Yani ağladığımı hatırlıyorum evet... İlk öğrendiğim zaman... Yani çok derinden yaraladı ama işte o hani çaresizlikle karışık bir şey o hani şey tepkisinden çok daha derin geldi bana. Hani orada bir suçlu belirleyip hani hemen ona bir reaksiyon olarak diğer kampa geçip hadi savaşalım bir şey; bir de onun bir alt daha beter bir şeyi var o çaresizlik şeyi hani o savaştan bir fayda çıkacağına inanamamak. O bana daha çok ağır geldi. (K6 satır 785- 797)

49

K7 tanıklığı ile ilgili konuşurken yaşadığı şoku şöyle belirtiyor: “Önce inanasım gelmedi böyle bir olayın olacağına, olabileceğine inanasım gelmedi.” Daha sonra olaya dair hislerini, düşüncelerini tekrar sorduğumda ise yaşadığı şoku, dehşeti, oradakilerin çaresizlik hissi ile kurduğu empatiyi şu şekilde anlatıyor:

İşte söyledim ya aklım almadı bir kere, algılayamadım. Yani algıladım da böyle bir vahşetin böyle bir canavarlığın nasıl... Dışarıda insanlar bu cehennem ateşi yanacaksınız diye… Hep gösterdi televizyonlar bunları…

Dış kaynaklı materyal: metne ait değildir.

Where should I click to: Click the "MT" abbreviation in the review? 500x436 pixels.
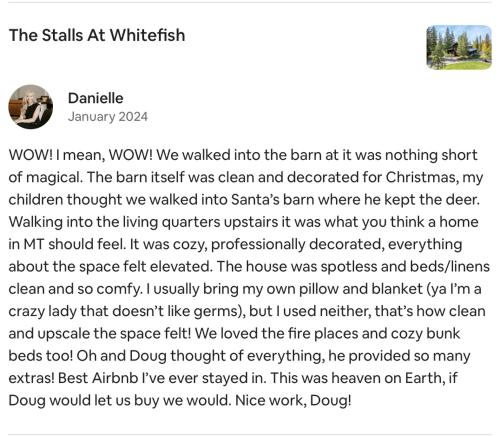[33, 244]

Etrafında binlerce insan var, asker var, polis var, her bir şey var ama sen çığlık atıyorsun, orada yardım istiyorsun duyan yok yani bu tezat yani ne bileyim bu geldi aklıma. O insanların yerine koydum kendimi sen yardım çığlığı atıyorsun yardım imdat diyorsun duyan yok. Öyle bir duruma kimse düşmesin isterim. (K7 satır, 185-199)

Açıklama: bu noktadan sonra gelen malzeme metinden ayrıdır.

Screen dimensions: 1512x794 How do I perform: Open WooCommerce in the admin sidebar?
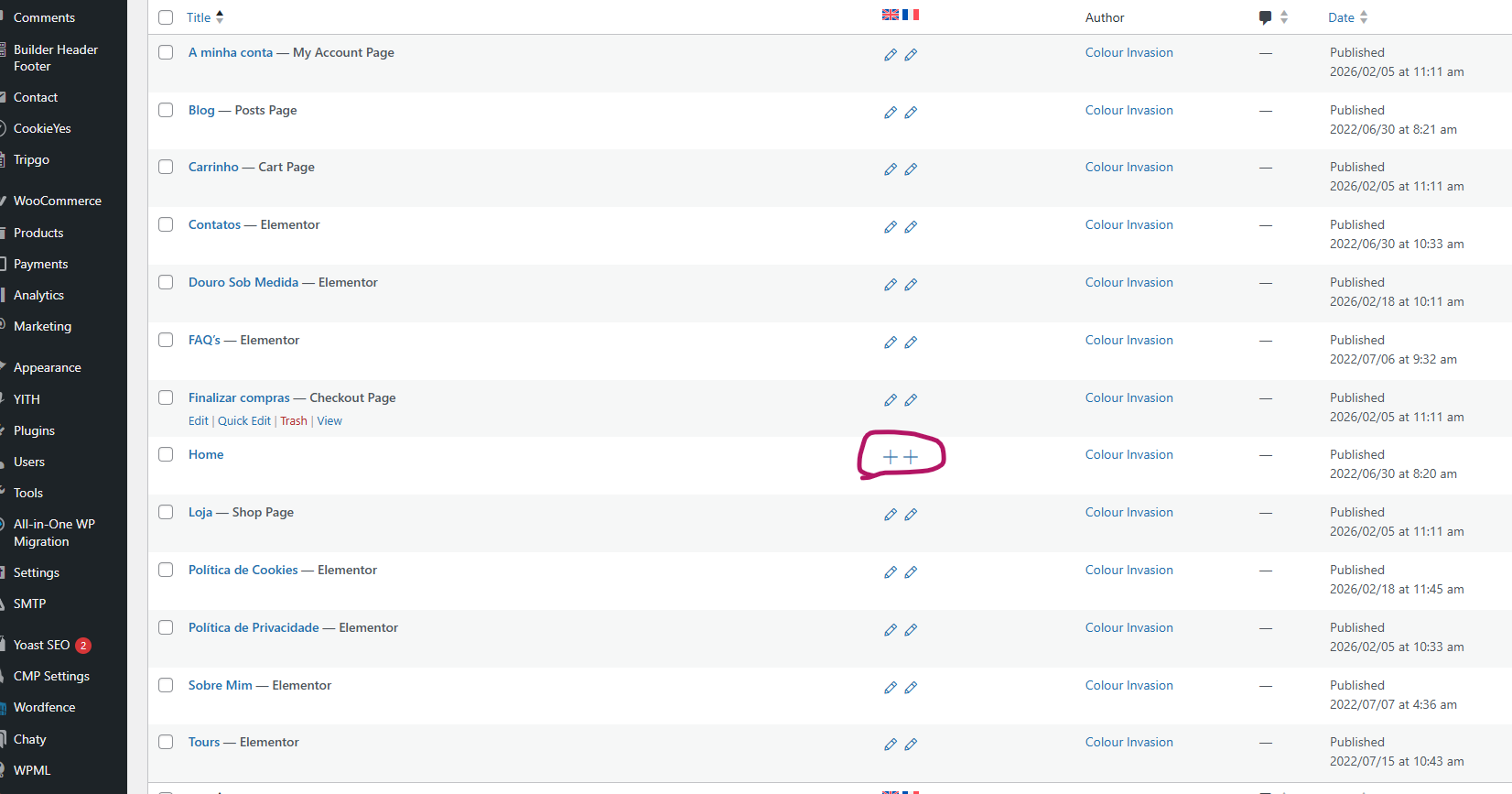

Daha sonra K7 hisleriyle ilgili şöyle bir ekleme yapıyor: “... Çok sık ağladığımı hatırlıyorum yani. Böyle hıçkıra hıçkıra ağladığımı çok iyi hatırlıyorum. Olaydan şimdiye çok zaman geçti aradan. Sahnede bu şarkıyı çalarken gözlerimden yaşlar akardı. Şimdi daha şey... Bazen ne bileyim konserine göre de… Ama hep gözlerim dolar.”

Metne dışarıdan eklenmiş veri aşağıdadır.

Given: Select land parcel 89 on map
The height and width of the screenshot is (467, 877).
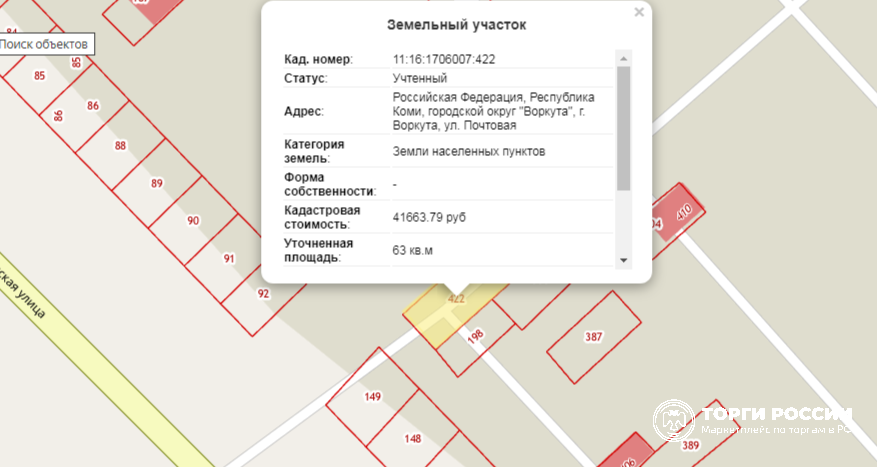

K8’de en belirgin duygu öfkeydi. Olaya dair düşüncelerini, hislerini anlatırken sesi oldukça yükseldi ve hızlı konuşmaya başladı:

Yani kelime bulamıyorum böyle vahşiliğin zirve yapmasıdır! Madımak Katliamı vahşiliğin zirve yapmasıdır! Ben çıkardığım bir kitabımın adını verdim. ‘Ben yanarım Sivas yanar’ diye. Şimdi halk olarak bu zamanı yargılıyoruz. Vicdan olarak yargılıyoruz. Ben bir Ozan olarak yargılıyorum. (K8 satır, 143-148)

50

K9, Sivas Katliamı ile ilgili ürettiği şarkısı hakkında konuşurken katliam sonrası ortaya çıkan depresif duygulardan ve onu bastıran öfkesinden bahsediyor: “... Depresyondayım ben bir tarafta oturayım, içkimi içeyim, içime kapanayım değil yani depresif duygudan çıkartıyor o kadar öfkesi... Öfke onu bastırıyor diyelim depresyonu bastırıyor.”